What you have to do: From the records, pick out and copy each line containing "magnifier".

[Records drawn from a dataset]
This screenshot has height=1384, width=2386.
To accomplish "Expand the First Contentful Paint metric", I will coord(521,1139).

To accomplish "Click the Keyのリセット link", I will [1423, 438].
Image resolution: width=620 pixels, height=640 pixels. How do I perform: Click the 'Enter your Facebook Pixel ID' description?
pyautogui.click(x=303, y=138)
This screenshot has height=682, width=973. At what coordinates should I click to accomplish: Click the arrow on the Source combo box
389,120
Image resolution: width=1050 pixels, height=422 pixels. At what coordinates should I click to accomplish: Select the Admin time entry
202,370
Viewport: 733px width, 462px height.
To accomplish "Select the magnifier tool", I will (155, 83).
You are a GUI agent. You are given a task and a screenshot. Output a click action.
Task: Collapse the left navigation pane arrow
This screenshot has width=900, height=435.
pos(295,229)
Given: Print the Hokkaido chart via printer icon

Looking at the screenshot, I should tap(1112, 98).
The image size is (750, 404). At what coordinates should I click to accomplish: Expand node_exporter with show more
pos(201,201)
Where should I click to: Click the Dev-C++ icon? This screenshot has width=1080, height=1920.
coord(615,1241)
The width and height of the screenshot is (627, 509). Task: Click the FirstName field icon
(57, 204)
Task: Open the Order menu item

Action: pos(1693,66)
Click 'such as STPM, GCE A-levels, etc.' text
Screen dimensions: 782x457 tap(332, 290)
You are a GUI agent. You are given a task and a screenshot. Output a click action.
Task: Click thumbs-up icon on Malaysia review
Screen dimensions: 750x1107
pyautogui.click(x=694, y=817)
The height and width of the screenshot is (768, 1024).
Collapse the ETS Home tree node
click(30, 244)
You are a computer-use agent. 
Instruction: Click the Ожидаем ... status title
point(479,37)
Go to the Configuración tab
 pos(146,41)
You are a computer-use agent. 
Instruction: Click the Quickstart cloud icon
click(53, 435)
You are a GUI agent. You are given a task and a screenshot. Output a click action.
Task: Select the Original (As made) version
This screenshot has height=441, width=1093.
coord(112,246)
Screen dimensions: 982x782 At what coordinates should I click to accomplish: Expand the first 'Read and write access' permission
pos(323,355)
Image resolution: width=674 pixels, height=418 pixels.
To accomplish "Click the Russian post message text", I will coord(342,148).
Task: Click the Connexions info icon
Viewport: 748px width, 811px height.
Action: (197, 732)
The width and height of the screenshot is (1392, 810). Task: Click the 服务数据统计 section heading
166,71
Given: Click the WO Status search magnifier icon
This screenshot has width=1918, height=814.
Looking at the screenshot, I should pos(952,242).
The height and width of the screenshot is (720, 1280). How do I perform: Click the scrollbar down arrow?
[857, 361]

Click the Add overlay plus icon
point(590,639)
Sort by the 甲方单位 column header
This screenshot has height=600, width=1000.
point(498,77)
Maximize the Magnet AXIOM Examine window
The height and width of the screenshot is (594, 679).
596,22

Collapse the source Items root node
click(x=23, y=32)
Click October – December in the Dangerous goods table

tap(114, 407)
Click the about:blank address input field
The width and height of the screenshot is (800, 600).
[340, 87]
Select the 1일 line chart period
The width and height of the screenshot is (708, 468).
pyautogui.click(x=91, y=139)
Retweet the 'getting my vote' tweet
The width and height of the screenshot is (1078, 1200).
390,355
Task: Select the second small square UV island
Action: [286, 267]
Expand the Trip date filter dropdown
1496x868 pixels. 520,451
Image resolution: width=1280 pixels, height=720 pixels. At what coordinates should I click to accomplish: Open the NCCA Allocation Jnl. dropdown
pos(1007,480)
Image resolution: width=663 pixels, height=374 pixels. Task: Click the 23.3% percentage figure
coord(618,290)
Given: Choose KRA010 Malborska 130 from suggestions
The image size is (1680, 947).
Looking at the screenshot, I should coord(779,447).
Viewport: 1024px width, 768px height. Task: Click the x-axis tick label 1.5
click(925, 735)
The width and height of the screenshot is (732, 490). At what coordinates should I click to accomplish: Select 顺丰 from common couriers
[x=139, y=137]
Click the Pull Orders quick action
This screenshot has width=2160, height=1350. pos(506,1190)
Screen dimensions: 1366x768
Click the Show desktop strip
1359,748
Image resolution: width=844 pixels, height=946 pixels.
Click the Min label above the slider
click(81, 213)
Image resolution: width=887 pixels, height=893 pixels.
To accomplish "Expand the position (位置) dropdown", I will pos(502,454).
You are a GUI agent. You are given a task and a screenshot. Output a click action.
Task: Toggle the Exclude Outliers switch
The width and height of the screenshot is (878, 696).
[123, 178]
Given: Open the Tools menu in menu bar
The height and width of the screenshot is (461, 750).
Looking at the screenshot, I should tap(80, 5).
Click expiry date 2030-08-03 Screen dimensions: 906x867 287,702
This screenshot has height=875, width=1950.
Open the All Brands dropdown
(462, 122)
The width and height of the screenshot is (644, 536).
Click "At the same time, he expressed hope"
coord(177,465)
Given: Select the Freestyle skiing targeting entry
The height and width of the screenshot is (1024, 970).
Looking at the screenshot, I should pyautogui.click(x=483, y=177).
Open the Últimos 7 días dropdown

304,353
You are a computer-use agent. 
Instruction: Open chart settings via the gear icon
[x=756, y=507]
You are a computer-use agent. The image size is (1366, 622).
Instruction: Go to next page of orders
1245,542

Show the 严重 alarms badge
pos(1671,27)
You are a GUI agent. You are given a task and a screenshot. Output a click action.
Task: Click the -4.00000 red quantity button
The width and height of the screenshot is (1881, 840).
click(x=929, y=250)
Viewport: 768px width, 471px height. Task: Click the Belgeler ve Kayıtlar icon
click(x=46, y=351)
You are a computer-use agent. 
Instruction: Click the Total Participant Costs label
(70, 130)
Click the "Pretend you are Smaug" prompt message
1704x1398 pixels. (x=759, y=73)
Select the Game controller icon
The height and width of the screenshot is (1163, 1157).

Output of the exercise:
To accomplish "Select the magnifier tool", I will (155, 83).
Given: Click the WO Status search magnifier icon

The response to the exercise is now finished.